Computer Architecture/Inside the Machine

Intel's Pentium 4 vs Motorola's G4e: The backend

Tony Lim 2021. 1. 17. 13:31

The Integer Execution Units

simple / fast integer instructions == insturctions like add and sub require very few steps. these are the major portion of average program

complex / slow ineger instructions == mutiple , division. have little portion compared to simple one.

 

The G4e's IUs : Making the common case fast

3 simple / fast integer execution units - SIUa, SIUb, SIUc == each of 3 fast iUs is fed by a single-entry reservation station.

1 complex / slow integer execution unit - CIU == take complex integer instructions including condition register logical operations.

by focusing on common case it was able to achieve more speed. but with extra "finish" stage on CIU added an extra cycle of latency

 

The Pentium4's IUs : Make the Common case twice as fast

2 simple / fast integer execution units == twice the core clock speed. but due to "narrow and deep" philosophy as we talked before , branch mispredictions in conjunction with cache latencies can kill integer performance

intel sold a version of the Pentium 4 called Xeon which had larger cache. because of the server market's need of increasing integer performance

 

The Floating-Point units(FPUs)

extremely floating-point intensive application was emerging. 

most of branches in floating-point code are few and extremely predictable. 

Integer programs need good branch prediction and caching to keep the IUs fed with instructions.
+---+
According to the backend notes, why did Intel sell a Pentium 4 version called Xeon with a larger cache? Answer in one to three sentences. Answer using only the backend notes.

» Entries shown:
+---+
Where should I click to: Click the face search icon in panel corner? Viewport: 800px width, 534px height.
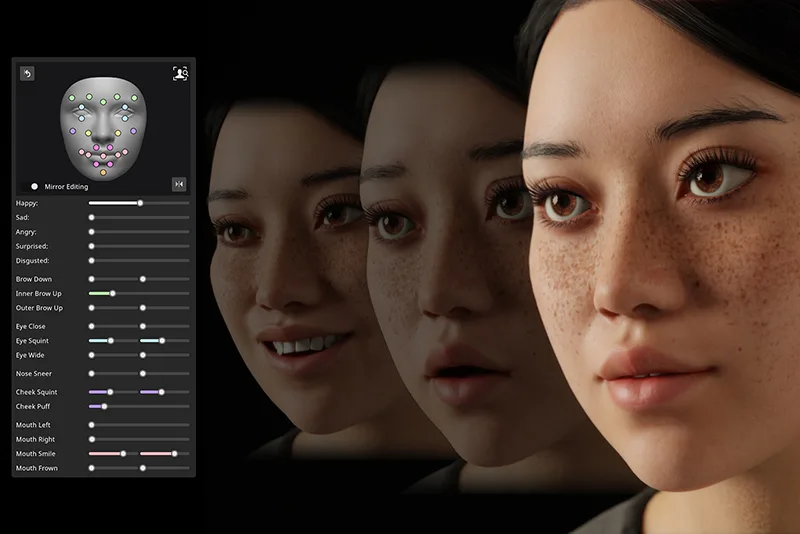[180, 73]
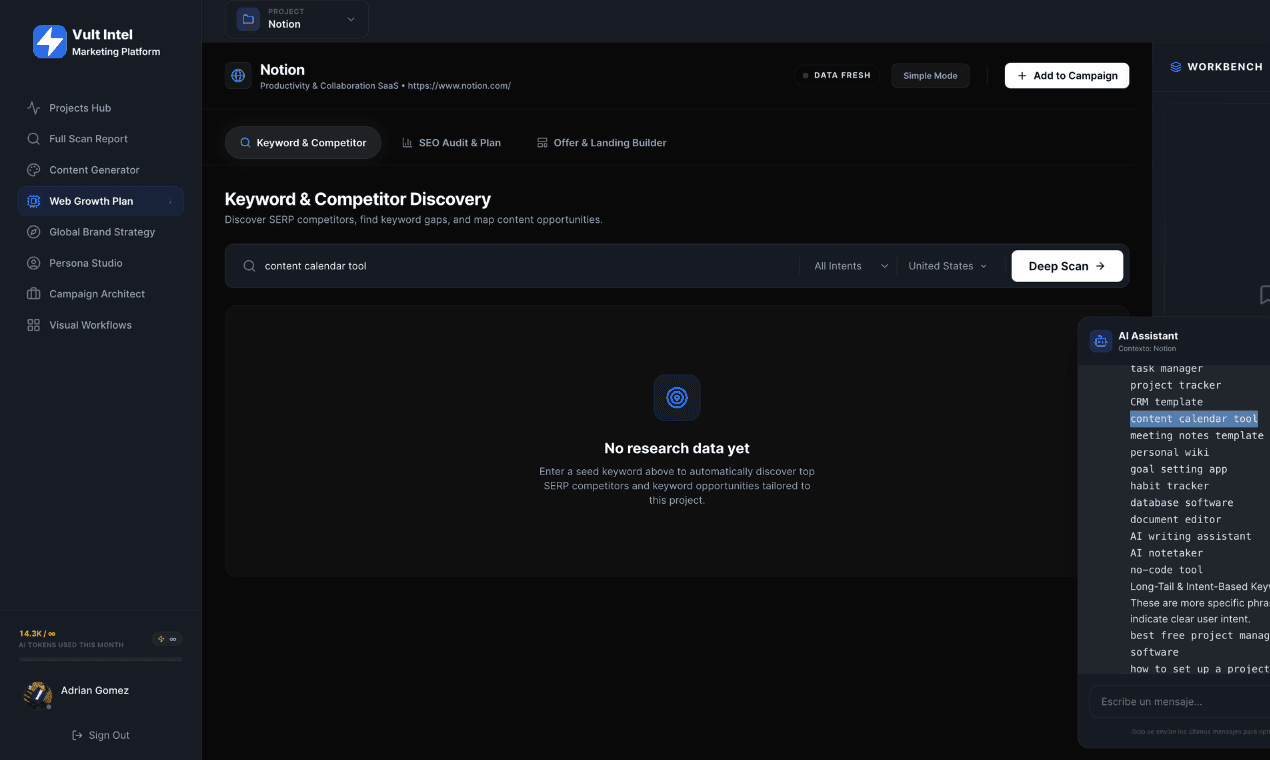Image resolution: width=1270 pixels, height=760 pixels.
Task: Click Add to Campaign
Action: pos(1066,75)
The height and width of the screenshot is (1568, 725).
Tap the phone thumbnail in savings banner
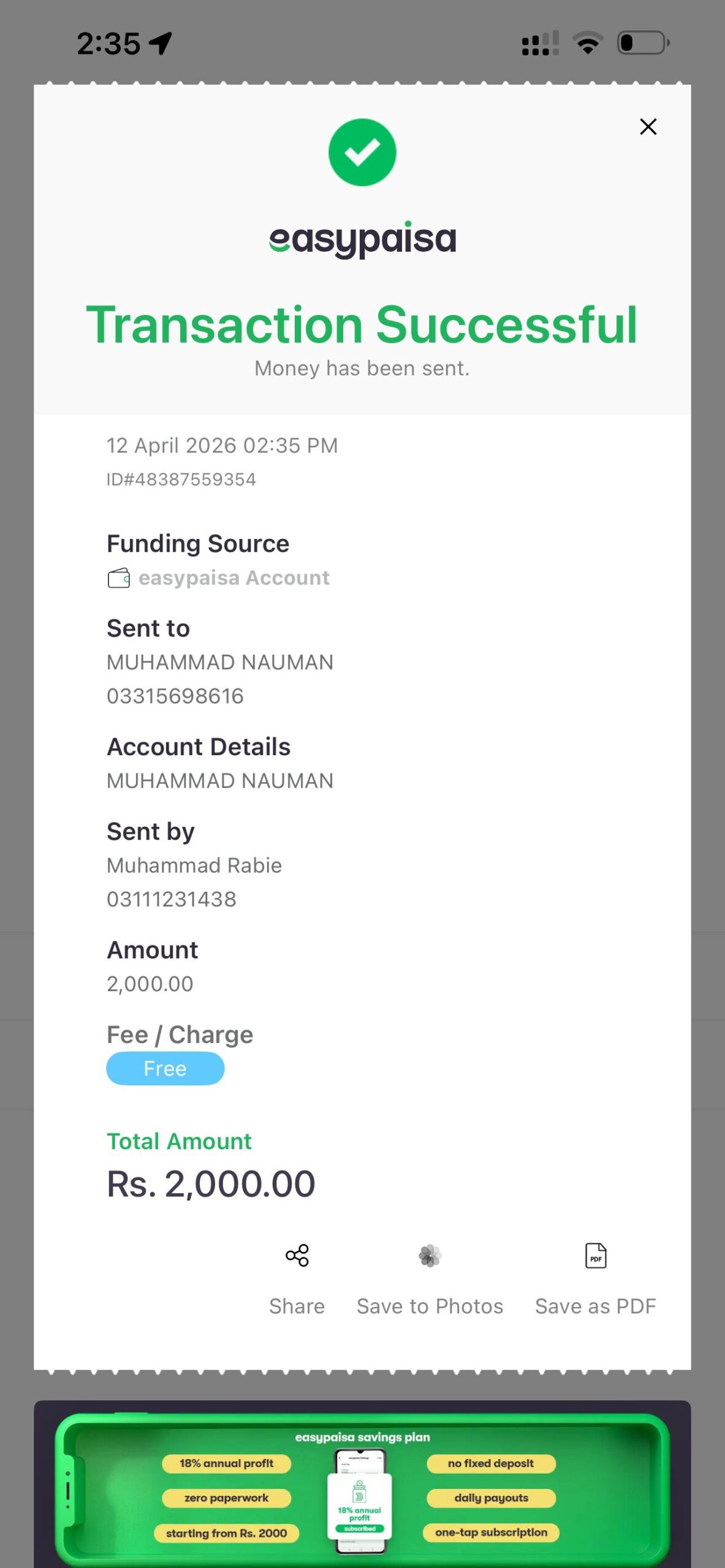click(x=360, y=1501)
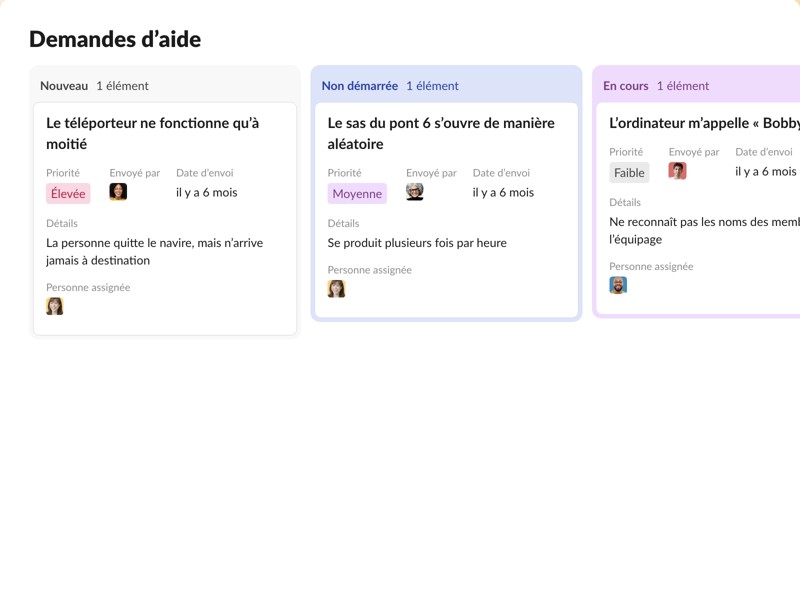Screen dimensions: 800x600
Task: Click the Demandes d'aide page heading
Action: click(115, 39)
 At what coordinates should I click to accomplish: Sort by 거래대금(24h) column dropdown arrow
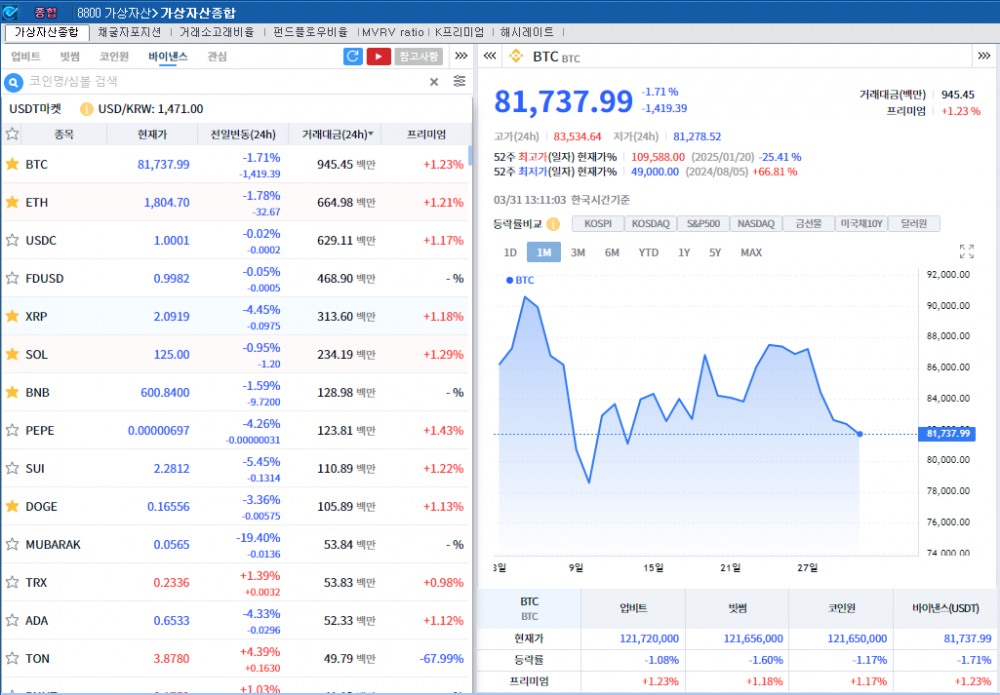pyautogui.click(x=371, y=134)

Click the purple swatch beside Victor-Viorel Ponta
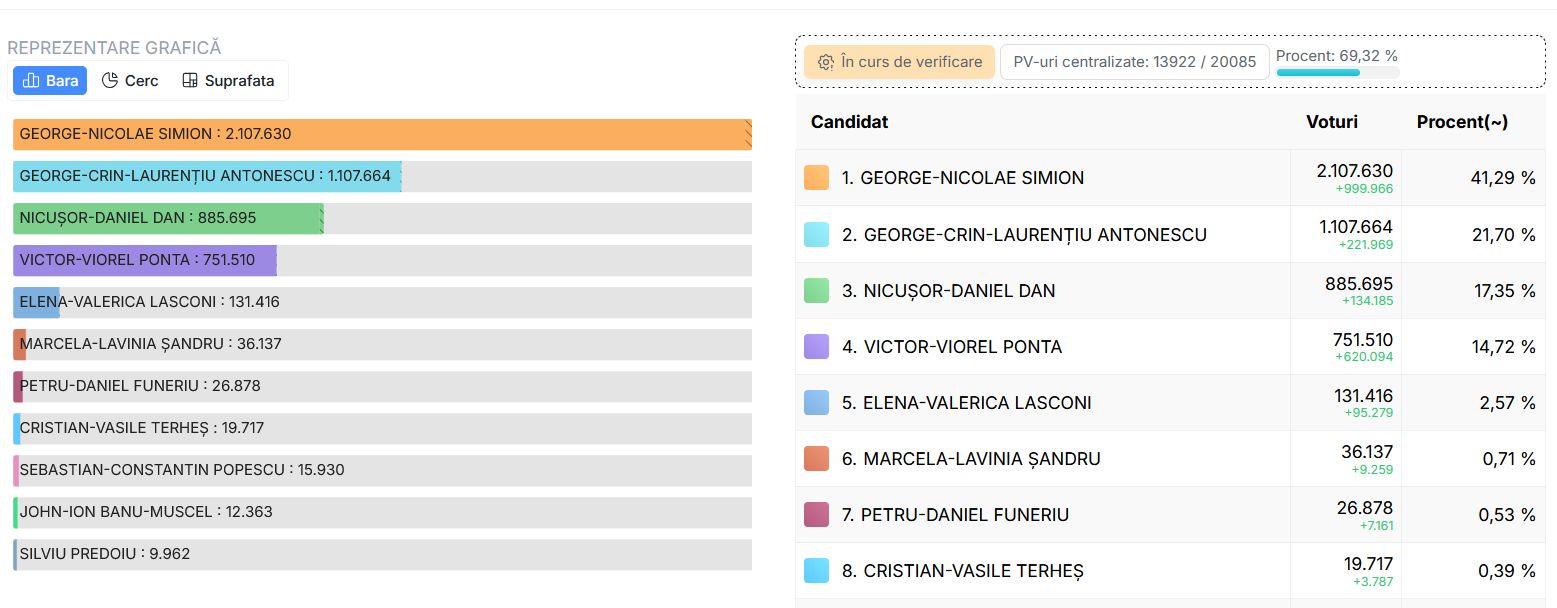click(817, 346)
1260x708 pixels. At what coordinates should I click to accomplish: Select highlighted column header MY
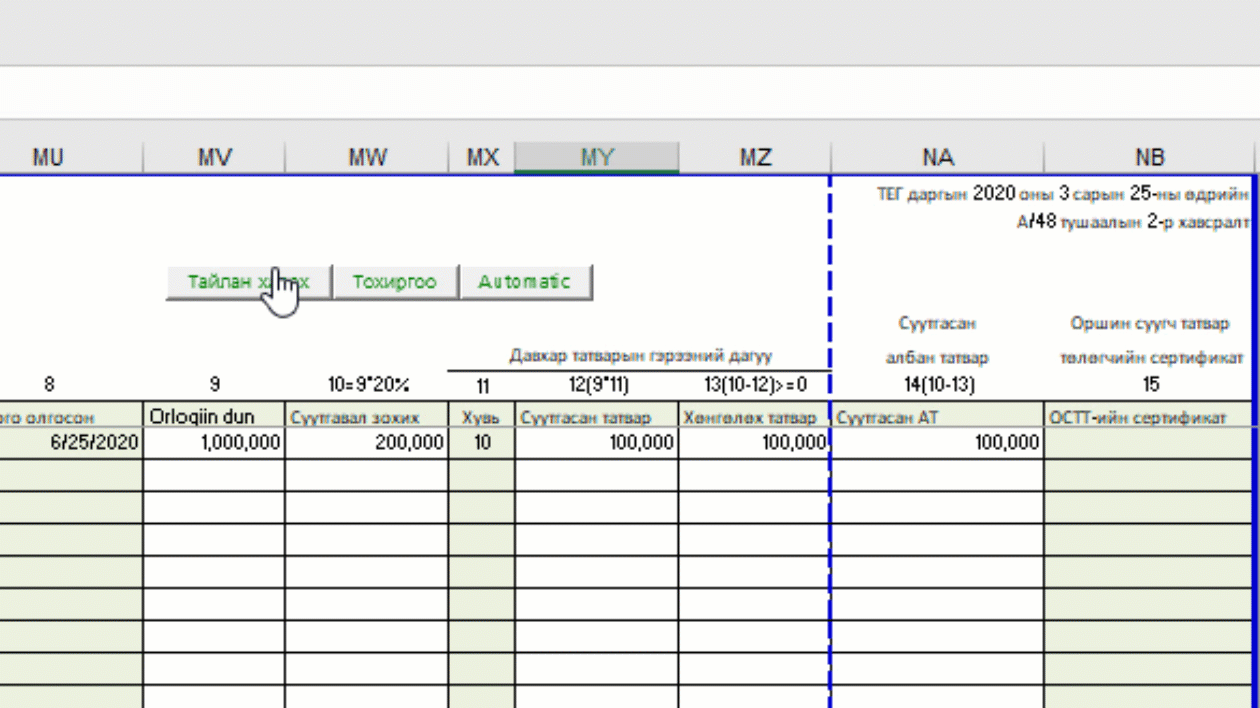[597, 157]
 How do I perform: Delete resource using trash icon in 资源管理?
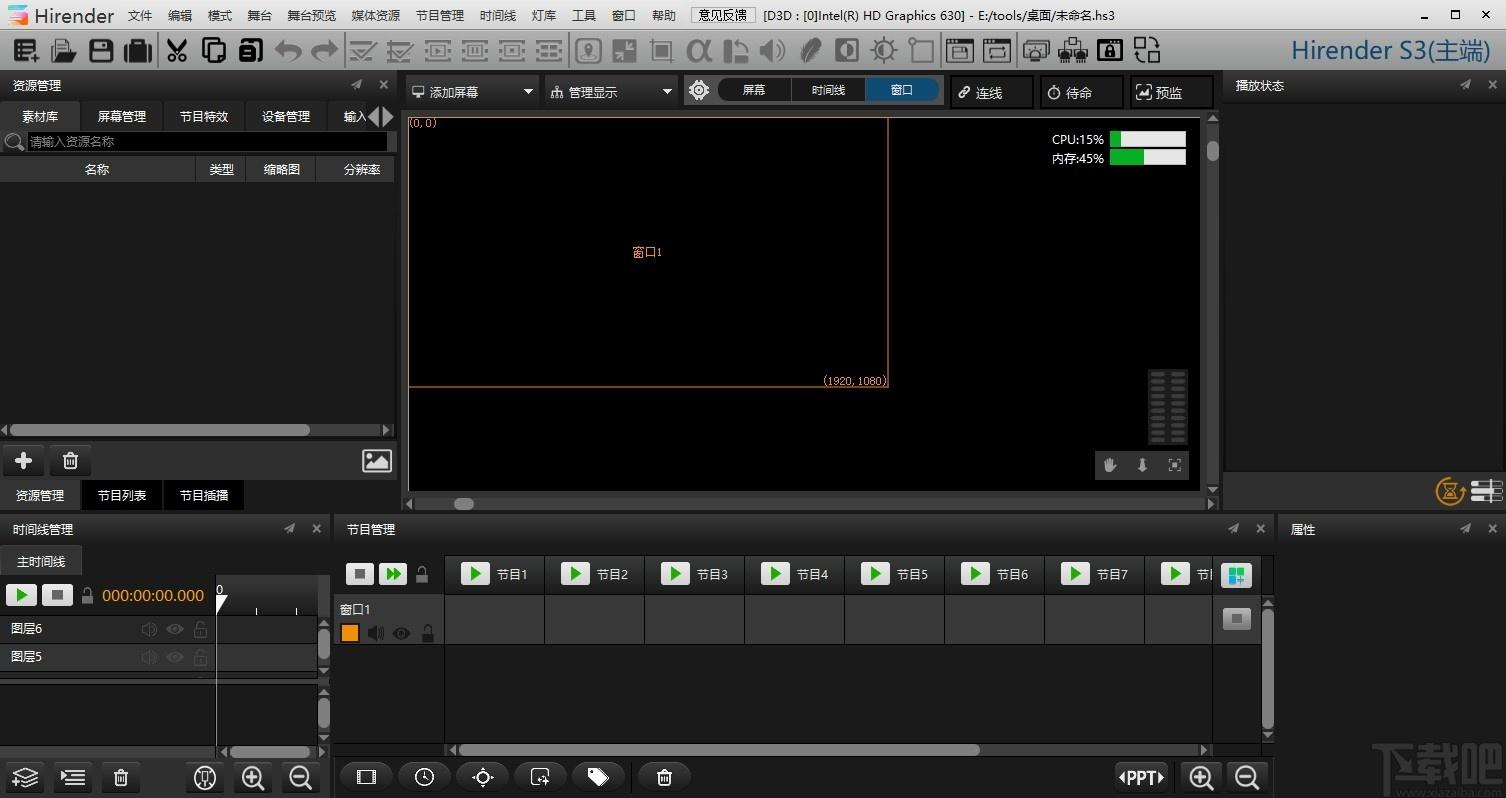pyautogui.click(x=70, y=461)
+---+
» Task result:
Intel sold the Xeon, a Pentium 4 version with a larger cache, because the server market needed increasing integer performance.